Start of DATA FOR ANALYSIS

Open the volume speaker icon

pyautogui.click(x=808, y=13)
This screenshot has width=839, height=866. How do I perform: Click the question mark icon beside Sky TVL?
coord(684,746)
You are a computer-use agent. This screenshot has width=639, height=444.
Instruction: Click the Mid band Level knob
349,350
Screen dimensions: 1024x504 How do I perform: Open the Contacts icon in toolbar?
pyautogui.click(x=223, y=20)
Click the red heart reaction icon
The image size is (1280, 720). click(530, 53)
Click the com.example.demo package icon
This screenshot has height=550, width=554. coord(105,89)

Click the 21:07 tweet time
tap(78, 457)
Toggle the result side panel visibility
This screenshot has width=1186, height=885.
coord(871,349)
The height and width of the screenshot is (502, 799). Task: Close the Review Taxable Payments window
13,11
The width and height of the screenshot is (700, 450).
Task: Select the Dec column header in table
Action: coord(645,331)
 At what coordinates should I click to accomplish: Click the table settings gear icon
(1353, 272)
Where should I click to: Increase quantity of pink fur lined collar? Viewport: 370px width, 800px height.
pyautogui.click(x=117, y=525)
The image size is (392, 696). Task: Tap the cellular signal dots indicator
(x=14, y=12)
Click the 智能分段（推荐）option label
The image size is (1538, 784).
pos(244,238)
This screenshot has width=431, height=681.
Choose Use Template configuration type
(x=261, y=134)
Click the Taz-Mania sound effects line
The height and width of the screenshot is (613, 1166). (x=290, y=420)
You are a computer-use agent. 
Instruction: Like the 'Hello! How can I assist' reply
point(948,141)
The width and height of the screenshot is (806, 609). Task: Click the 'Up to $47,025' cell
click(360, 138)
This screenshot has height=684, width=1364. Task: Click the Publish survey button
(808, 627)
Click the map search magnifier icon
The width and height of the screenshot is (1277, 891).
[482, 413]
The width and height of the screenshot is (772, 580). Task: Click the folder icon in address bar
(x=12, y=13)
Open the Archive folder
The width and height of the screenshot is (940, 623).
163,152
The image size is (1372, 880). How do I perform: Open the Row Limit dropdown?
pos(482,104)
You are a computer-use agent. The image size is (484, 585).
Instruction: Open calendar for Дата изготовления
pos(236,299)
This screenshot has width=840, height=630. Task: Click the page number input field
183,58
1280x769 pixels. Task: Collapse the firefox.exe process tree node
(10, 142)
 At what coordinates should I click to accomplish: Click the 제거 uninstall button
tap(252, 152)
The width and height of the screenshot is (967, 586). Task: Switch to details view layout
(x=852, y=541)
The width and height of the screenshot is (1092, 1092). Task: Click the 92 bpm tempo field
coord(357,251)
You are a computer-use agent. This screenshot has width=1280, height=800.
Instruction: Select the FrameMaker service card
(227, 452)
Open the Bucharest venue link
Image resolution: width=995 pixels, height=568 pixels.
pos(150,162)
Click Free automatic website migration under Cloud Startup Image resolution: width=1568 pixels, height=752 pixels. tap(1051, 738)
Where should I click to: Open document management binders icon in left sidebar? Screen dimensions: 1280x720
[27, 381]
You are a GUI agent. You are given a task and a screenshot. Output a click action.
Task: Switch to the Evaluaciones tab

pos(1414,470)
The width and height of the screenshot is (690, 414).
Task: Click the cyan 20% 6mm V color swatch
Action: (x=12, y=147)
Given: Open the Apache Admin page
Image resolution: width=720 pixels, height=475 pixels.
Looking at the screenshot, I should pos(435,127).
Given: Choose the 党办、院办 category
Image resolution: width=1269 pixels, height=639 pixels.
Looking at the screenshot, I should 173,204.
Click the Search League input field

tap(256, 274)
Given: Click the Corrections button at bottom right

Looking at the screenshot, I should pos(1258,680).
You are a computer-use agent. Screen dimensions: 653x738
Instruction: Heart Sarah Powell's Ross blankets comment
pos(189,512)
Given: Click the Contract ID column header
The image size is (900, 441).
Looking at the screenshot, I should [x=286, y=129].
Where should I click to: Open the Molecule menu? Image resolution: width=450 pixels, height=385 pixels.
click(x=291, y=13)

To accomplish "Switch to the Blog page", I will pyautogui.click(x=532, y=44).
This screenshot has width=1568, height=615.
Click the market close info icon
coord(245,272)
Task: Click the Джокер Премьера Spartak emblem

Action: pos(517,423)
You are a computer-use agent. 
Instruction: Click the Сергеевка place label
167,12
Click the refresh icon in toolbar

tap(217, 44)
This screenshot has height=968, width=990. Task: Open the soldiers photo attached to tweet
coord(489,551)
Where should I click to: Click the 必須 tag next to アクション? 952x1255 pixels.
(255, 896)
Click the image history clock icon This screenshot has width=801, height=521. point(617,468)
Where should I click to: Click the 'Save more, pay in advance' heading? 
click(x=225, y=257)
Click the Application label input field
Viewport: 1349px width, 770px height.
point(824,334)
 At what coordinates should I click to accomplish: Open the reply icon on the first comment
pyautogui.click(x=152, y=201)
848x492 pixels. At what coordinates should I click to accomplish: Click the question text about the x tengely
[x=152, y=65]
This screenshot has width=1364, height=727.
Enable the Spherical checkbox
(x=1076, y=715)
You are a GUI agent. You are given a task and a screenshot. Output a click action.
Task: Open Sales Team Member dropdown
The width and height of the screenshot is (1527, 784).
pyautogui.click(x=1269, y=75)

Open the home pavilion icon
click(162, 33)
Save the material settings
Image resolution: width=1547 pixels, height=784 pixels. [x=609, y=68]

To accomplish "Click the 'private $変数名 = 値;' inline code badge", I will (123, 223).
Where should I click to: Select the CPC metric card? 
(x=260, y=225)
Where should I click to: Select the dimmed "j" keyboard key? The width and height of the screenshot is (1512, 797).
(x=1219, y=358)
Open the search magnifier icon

End of DATA FOR ANALYSIS

YOUR ASSIGNMENT: Print each entry above exactly as given.

ANSWER AREA:
Open the volume speaker icon

pyautogui.click(x=808, y=13)
This screenshot has width=839, height=866. How do I perform: Click the question mark icon beside Sky TVL?
coord(684,746)
You are a computer-use agent. This screenshot has width=639, height=444.
Instruction: Click the Mid band Level knob
349,350
Screen dimensions: 1024x504 How do I perform: Open the Contacts icon in toolbar?
pyautogui.click(x=223, y=20)
Click the red heart reaction icon
The image size is (1280, 720). click(530, 53)
Click the com.example.demo package icon
This screenshot has height=550, width=554. coord(105,89)

Click the 21:07 tweet time
tap(78, 457)
Toggle the result side panel visibility
This screenshot has width=1186, height=885.
coord(871,349)
The height and width of the screenshot is (502, 799). Task: Close the Review Taxable Payments window
13,11
The width and height of the screenshot is (700, 450).
Task: Select the Dec column header in table
Action: coord(645,331)
 At what coordinates should I click to accomplish: Click the table settings gear icon
(1353, 272)
Where should I click to: Increase quantity of pink fur lined collar? Viewport: 370px width, 800px height.
pyautogui.click(x=117, y=525)
The image size is (392, 696). Task: Tap the cellular signal dots indicator
(x=14, y=12)
Click the 智能分段（推荐）option label
The image size is (1538, 784).
pos(244,238)
This screenshot has width=431, height=681.
Choose Use Template configuration type
(x=261, y=134)
Click the Taz-Mania sound effects line
The height and width of the screenshot is (613, 1166). (x=290, y=420)
You are a computer-use agent. 
Instruction: Like the 'Hello! How can I assist' reply
point(948,141)
The width and height of the screenshot is (806, 609). Task: Click the 'Up to $47,025' cell
click(360, 138)
This screenshot has height=684, width=1364. Task: Click the Publish survey button
(808, 627)
Click the map search magnifier icon
The width and height of the screenshot is (1277, 891).
[482, 413]
The width and height of the screenshot is (772, 580). Task: Click the folder icon in address bar
(x=12, y=13)
Open the Archive folder
The width and height of the screenshot is (940, 623).
163,152
The image size is (1372, 880). How do I perform: Open the Row Limit dropdown?
pos(482,104)
You are a computer-use agent. The image size is (484, 585).
Instruction: Open calendar for Дата изготовления
pos(236,299)
This screenshot has width=840, height=630. Task: Click the page number input field
183,58
1280x769 pixels. Task: Collapse the firefox.exe process tree node
(10, 142)
 At what coordinates should I click to accomplish: Click the 제거 uninstall button
tap(252, 152)
The width and height of the screenshot is (967, 586). Task: Switch to details view layout
(x=852, y=541)
The width and height of the screenshot is (1092, 1092). Task: Click the 92 bpm tempo field
coord(357,251)
You are a computer-use agent. This screenshot has width=1280, height=800.
Instruction: Select the FrameMaker service card
(227, 452)
Open the Bucharest venue link
Image resolution: width=995 pixels, height=568 pixels.
pos(150,162)
Click Free automatic website migration under Cloud Startup Image resolution: width=1568 pixels, height=752 pixels. tap(1051, 738)
Where should I click to: Open document management binders icon in left sidebar? Screen dimensions: 1280x720
[27, 381]
You are a GUI agent. You are given a task and a screenshot. Output a click action.
Task: Switch to the Evaluaciones tab

pos(1414,470)
The width and height of the screenshot is (690, 414).
Task: Click the cyan 20% 6mm V color swatch
Action: (x=12, y=147)
Given: Open the Apache Admin page
Image resolution: width=720 pixels, height=475 pixels.
Looking at the screenshot, I should pos(435,127).
Given: Choose the 党办、院办 category
Image resolution: width=1269 pixels, height=639 pixels.
Looking at the screenshot, I should 173,204.
Click the Search League input field

tap(256, 274)
Given: Click the Corrections button at bottom right

Looking at the screenshot, I should pos(1258,680).
You are a computer-use agent. Screen dimensions: 653x738
Instruction: Heart Sarah Powell's Ross blankets comment
pos(189,512)
Given: Click the Contract ID column header
The image size is (900, 441).
Looking at the screenshot, I should [x=286, y=129].
Where should I click to: Open the Molecule menu? Image resolution: width=450 pixels, height=385 pixels.
click(x=291, y=13)

To accomplish "Switch to the Blog page", I will pyautogui.click(x=532, y=44).
This screenshot has width=1568, height=615.
Click the market close info icon
coord(245,272)
Task: Click the Джокер Премьера Spartak emblem

Action: pos(517,423)
You are a computer-use agent. 
Instruction: Click the Сергеевка place label
167,12
Click the refresh icon in toolbar

tap(217, 44)
This screenshot has height=968, width=990. Task: Open the soldiers photo attached to tweet
coord(489,551)
Where should I click to: Click the 必須 tag next to アクション? 952x1255 pixels.
(255, 896)
Click the image history clock icon This screenshot has width=801, height=521. point(617,468)
Where should I click to: Click the 'Save more, pay in advance' heading? 
click(x=225, y=257)
Click the Application label input field
Viewport: 1349px width, 770px height.
point(824,334)
 At what coordinates should I click to accomplish: Open the reply icon on the first comment
pyautogui.click(x=152, y=201)
848x492 pixels. At what coordinates should I click to accomplish: Click the question text about the x tengely
[x=152, y=65]
This screenshot has width=1364, height=727.
Enable the Spherical checkbox
(x=1076, y=715)
You are a GUI agent. You are given a task and a screenshot. Output a click action.
Task: Open Sales Team Member dropdown
The width and height of the screenshot is (1527, 784).
pyautogui.click(x=1269, y=75)

Open the home pavilion icon
click(162, 33)
Save the material settings
Image resolution: width=1547 pixels, height=784 pixels. [x=609, y=68]

To accomplish "Click the 'private $変数名 = 値;' inline code badge", I will (123, 223).
Where should I click to: Select the CPC metric card? 
(x=260, y=225)
Where should I click to: Select the dimmed "j" keyboard key? The width and height of the screenshot is (1512, 797).
(x=1219, y=358)
Open the search magnifier icon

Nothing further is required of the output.